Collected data
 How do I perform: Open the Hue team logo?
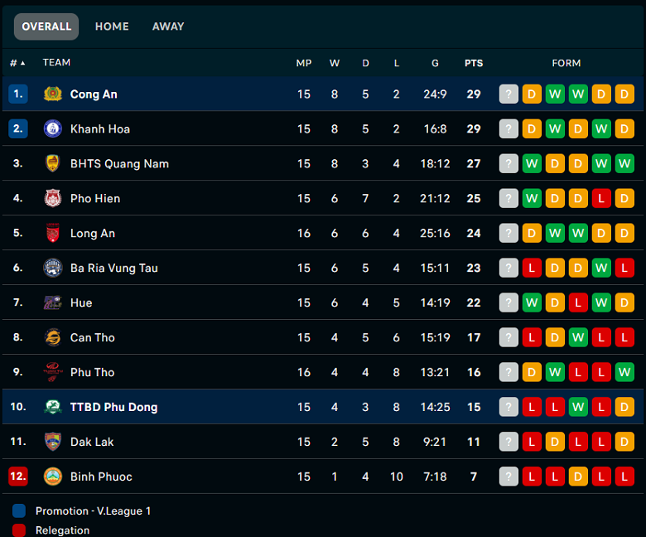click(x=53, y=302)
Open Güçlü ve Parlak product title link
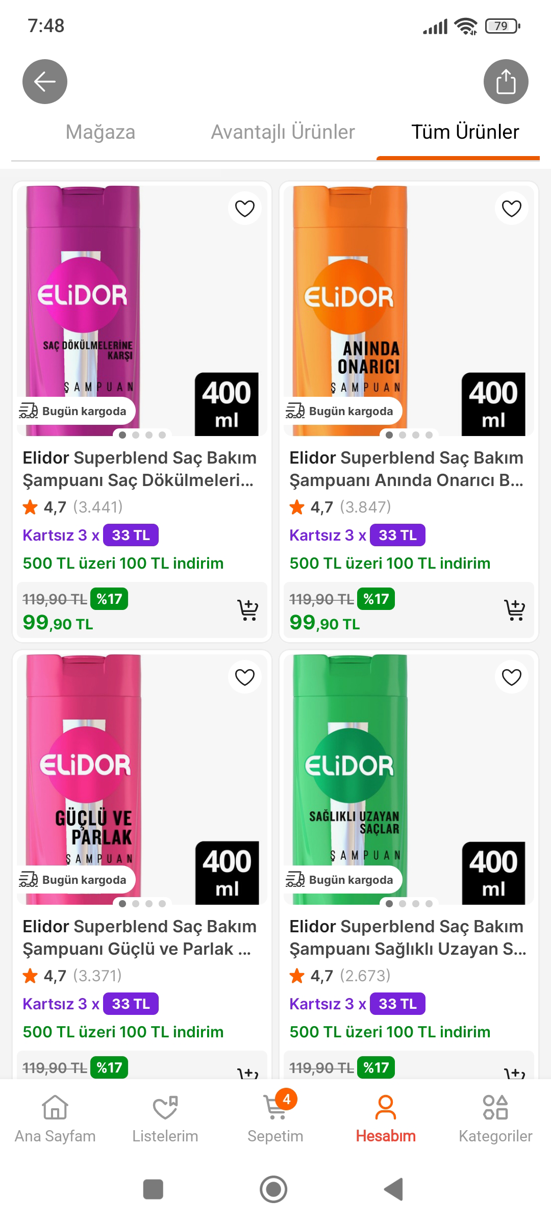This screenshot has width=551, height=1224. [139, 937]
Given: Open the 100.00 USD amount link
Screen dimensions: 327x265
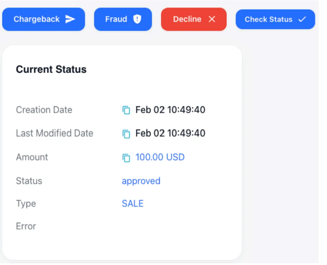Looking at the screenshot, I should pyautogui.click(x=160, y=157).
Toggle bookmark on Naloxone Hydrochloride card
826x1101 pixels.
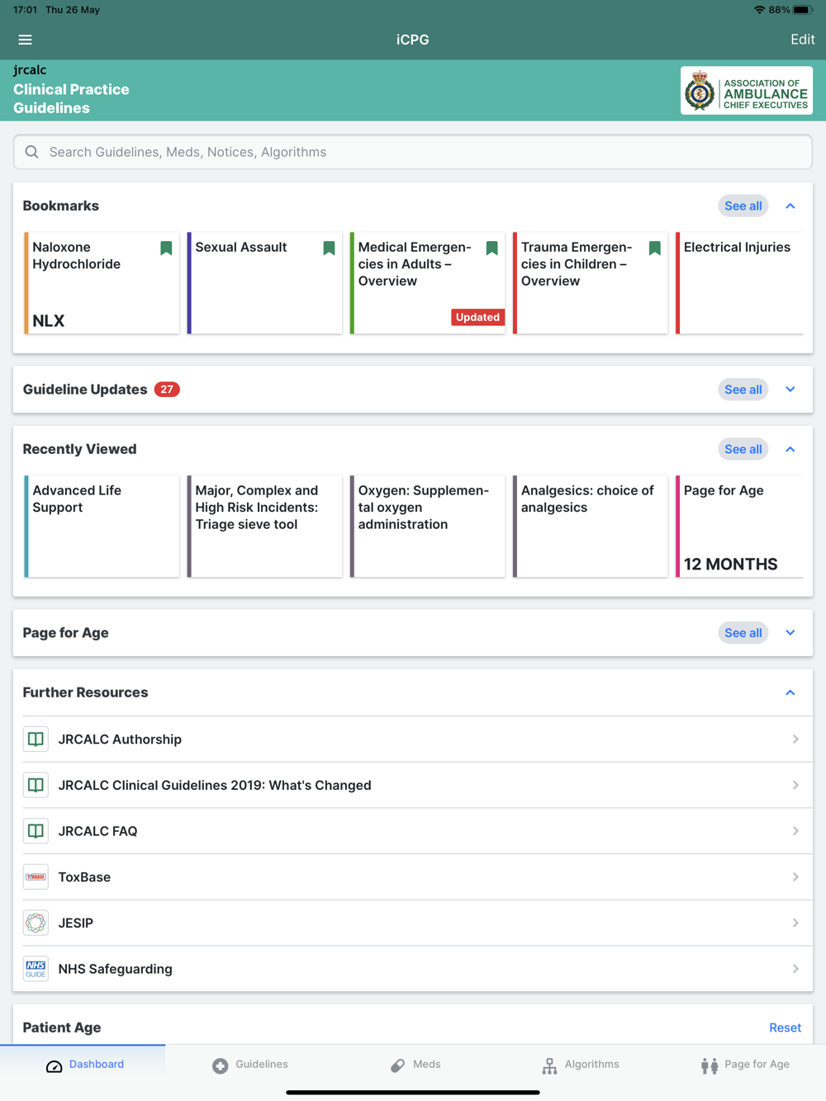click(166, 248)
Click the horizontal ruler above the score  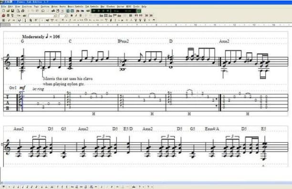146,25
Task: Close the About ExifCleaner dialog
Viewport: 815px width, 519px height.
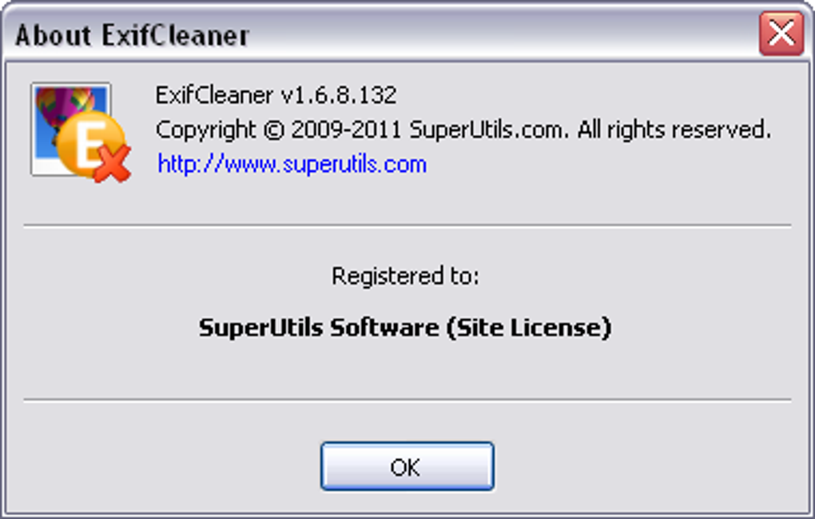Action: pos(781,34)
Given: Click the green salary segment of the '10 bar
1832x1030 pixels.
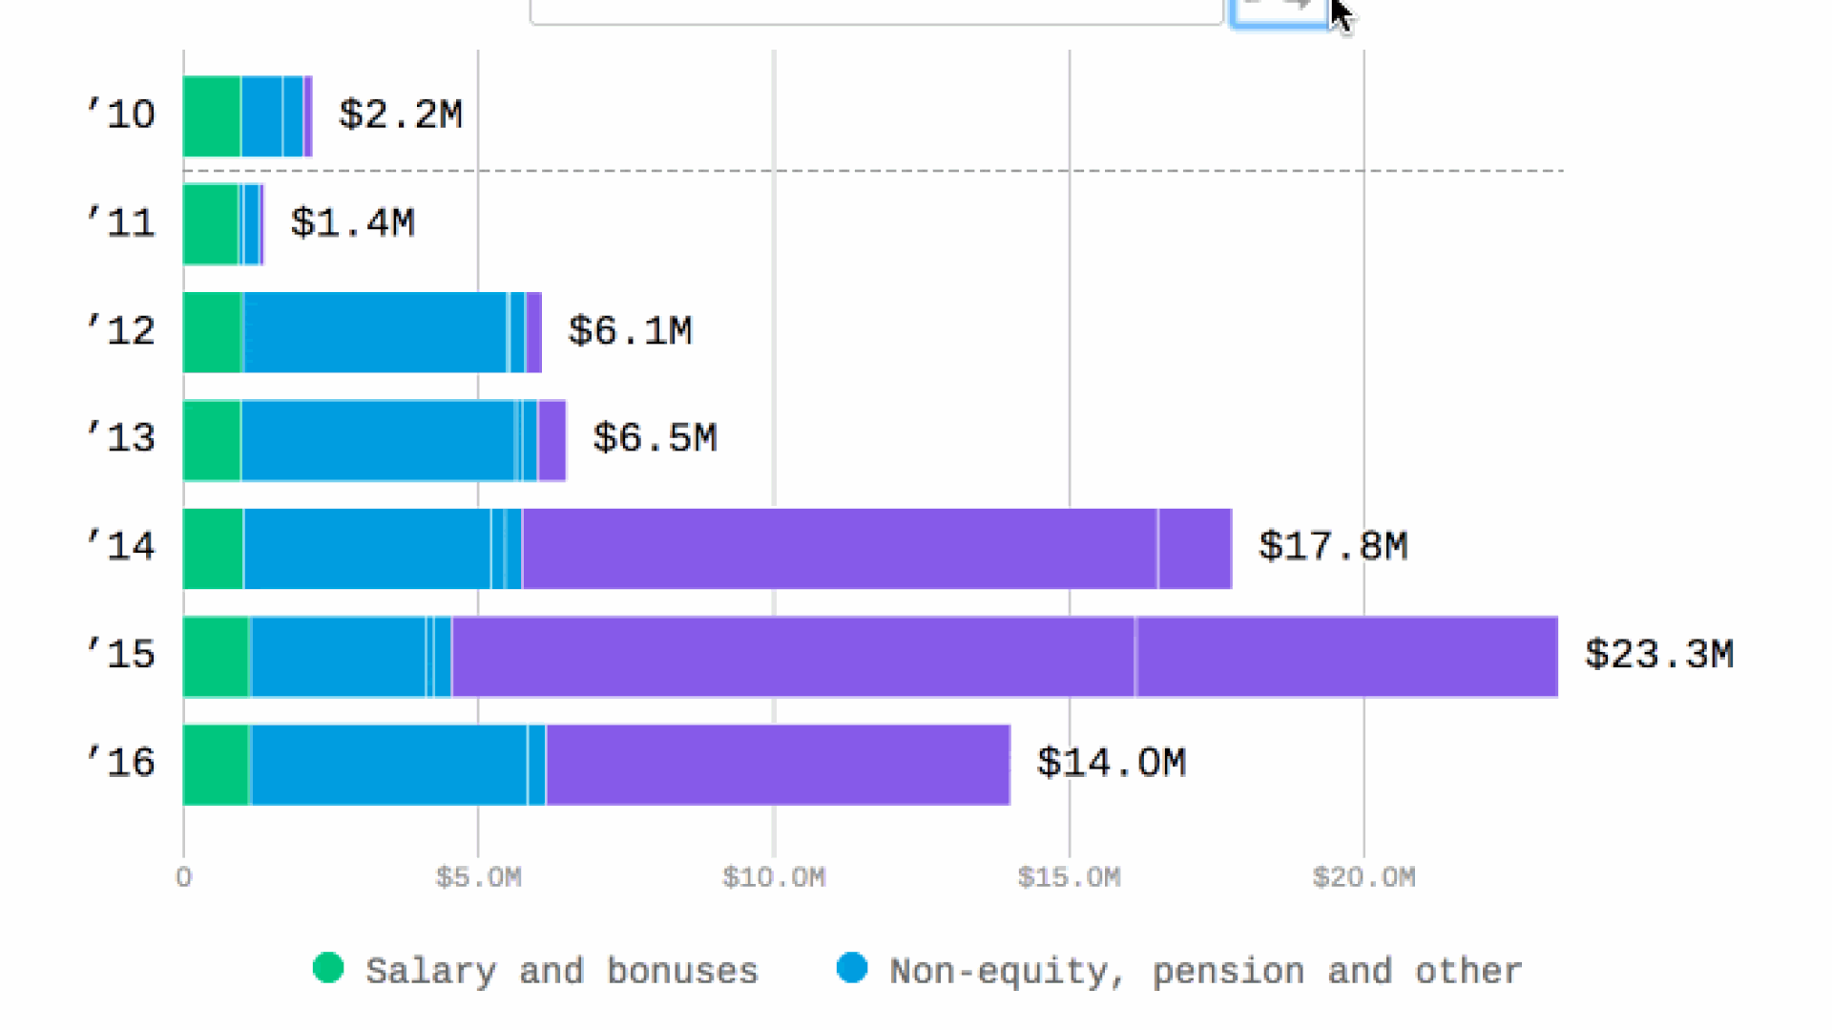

### AIM OF THE EXERCISE
Only lines of the data holding the word "Given" go in the answer. Please copy each of them.

### OUTPUT OF THE EXERCISE
Given: Open the 100.00 USD amount link
Given: Click the green salary segment of the '10 bar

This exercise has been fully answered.